Element and text position data
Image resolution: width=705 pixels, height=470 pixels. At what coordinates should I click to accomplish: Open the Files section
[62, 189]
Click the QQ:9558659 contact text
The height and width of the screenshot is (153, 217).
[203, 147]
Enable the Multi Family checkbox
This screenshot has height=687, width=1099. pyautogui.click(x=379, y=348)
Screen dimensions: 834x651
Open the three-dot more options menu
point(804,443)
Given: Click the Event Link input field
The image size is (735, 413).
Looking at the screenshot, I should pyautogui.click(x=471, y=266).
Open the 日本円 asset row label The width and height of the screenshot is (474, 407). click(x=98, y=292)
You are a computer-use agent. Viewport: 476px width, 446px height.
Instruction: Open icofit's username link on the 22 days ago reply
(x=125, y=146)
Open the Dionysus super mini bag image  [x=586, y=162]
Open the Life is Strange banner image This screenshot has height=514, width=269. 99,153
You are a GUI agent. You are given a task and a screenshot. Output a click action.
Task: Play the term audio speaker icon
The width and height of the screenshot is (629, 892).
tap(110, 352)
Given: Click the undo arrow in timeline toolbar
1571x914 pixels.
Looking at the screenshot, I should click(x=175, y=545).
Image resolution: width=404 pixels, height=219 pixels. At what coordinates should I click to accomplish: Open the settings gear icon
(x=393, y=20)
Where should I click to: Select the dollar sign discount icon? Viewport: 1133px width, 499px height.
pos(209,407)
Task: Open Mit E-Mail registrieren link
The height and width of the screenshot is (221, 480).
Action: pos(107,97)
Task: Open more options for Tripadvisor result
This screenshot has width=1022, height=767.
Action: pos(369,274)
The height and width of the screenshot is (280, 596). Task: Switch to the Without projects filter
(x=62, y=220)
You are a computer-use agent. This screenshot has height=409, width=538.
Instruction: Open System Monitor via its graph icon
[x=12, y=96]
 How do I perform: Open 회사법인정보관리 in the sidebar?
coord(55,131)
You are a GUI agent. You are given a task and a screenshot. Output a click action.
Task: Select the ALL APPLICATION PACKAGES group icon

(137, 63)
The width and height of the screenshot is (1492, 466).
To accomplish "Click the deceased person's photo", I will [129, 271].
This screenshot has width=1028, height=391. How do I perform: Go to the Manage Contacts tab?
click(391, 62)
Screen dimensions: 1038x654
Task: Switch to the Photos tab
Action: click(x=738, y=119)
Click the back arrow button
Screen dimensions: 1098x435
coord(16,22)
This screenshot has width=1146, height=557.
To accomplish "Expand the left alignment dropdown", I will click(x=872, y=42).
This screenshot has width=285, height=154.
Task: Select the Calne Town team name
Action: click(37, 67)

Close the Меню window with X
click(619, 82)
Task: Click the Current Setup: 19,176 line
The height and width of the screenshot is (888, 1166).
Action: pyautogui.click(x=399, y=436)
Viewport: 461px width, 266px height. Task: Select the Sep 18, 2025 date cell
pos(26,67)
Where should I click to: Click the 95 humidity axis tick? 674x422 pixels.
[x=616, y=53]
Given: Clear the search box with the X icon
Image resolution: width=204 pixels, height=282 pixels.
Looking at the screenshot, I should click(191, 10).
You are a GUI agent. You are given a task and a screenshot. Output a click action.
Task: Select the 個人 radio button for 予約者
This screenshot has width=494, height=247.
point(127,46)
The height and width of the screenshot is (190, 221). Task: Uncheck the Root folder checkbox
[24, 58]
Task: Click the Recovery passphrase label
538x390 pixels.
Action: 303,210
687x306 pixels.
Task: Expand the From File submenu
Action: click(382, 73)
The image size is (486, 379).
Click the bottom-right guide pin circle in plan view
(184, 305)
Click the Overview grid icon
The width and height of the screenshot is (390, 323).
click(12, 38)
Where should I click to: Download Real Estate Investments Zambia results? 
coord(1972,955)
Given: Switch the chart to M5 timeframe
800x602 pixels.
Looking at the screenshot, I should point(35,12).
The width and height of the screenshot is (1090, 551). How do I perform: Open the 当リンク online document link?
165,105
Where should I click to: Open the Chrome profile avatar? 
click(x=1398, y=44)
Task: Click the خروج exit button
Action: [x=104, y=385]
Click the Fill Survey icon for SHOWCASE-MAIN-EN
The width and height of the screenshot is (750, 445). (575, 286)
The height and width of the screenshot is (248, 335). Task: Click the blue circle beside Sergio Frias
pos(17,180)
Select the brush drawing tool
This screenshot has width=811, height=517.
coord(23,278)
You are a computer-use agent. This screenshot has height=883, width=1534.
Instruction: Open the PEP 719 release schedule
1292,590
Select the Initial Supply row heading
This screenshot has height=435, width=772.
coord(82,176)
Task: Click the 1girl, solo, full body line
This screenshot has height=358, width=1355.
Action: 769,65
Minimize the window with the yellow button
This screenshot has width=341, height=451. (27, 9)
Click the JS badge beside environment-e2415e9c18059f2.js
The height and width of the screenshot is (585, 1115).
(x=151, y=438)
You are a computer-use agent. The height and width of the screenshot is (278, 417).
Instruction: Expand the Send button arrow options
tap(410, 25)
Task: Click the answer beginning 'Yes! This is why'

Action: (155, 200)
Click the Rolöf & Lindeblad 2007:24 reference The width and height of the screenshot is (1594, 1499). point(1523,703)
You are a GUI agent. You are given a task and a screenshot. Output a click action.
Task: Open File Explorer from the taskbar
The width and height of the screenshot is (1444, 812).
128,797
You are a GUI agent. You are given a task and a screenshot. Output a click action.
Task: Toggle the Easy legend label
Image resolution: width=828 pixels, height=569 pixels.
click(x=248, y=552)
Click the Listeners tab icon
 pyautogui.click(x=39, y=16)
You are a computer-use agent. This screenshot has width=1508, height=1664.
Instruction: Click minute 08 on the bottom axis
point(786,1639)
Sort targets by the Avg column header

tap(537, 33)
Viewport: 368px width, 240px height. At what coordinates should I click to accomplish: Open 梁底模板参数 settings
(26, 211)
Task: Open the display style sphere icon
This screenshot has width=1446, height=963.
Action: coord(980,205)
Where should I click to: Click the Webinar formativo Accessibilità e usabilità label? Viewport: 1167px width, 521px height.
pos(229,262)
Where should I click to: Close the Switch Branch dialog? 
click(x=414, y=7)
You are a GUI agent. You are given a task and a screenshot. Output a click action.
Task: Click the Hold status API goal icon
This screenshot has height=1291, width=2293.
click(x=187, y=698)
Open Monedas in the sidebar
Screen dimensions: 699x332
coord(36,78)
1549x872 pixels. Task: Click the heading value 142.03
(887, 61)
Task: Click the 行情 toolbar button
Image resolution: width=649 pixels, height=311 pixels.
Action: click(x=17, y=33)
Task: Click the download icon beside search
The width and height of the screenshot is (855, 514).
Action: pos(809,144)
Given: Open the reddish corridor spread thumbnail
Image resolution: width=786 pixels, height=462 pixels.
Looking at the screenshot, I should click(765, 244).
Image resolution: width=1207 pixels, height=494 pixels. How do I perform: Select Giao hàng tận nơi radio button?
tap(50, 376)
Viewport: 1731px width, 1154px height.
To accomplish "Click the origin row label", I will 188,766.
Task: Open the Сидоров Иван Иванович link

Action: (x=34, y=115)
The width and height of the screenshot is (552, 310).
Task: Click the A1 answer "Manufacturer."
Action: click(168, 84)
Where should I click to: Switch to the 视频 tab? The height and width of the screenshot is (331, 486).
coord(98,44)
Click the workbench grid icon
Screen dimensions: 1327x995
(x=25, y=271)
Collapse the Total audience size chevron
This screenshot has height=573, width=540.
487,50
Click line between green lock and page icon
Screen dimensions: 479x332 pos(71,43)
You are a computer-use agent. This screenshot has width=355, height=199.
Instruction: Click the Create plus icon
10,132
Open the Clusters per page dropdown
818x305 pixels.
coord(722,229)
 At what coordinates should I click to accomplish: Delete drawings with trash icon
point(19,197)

• _EXERCISE AIM_:
In the listing, from the line with "Where should I click to: Close" up to and including the line with "Action: pos(809,144)", substitute "export icon" for "download icon" and give back only those lines, otherwise unchanged.

• _RIGHT ANSWER_:
Where should I click to: Close the Switch Branch dialog? 
click(x=414, y=7)
You are a GUI agent. You are given a task and a screenshot. Output a click action.
Task: Click the Hold status API goal icon
This screenshot has height=1291, width=2293.
click(x=187, y=698)
Open Monedas in the sidebar
Screen dimensions: 699x332
coord(36,78)
1549x872 pixels. Task: Click the heading value 142.03
(887, 61)
Task: Click the 行情 toolbar button
Image resolution: width=649 pixels, height=311 pixels.
Action: click(x=17, y=33)
Task: Click the export icon beside search
The width and height of the screenshot is (855, 514).
Action: pos(809,144)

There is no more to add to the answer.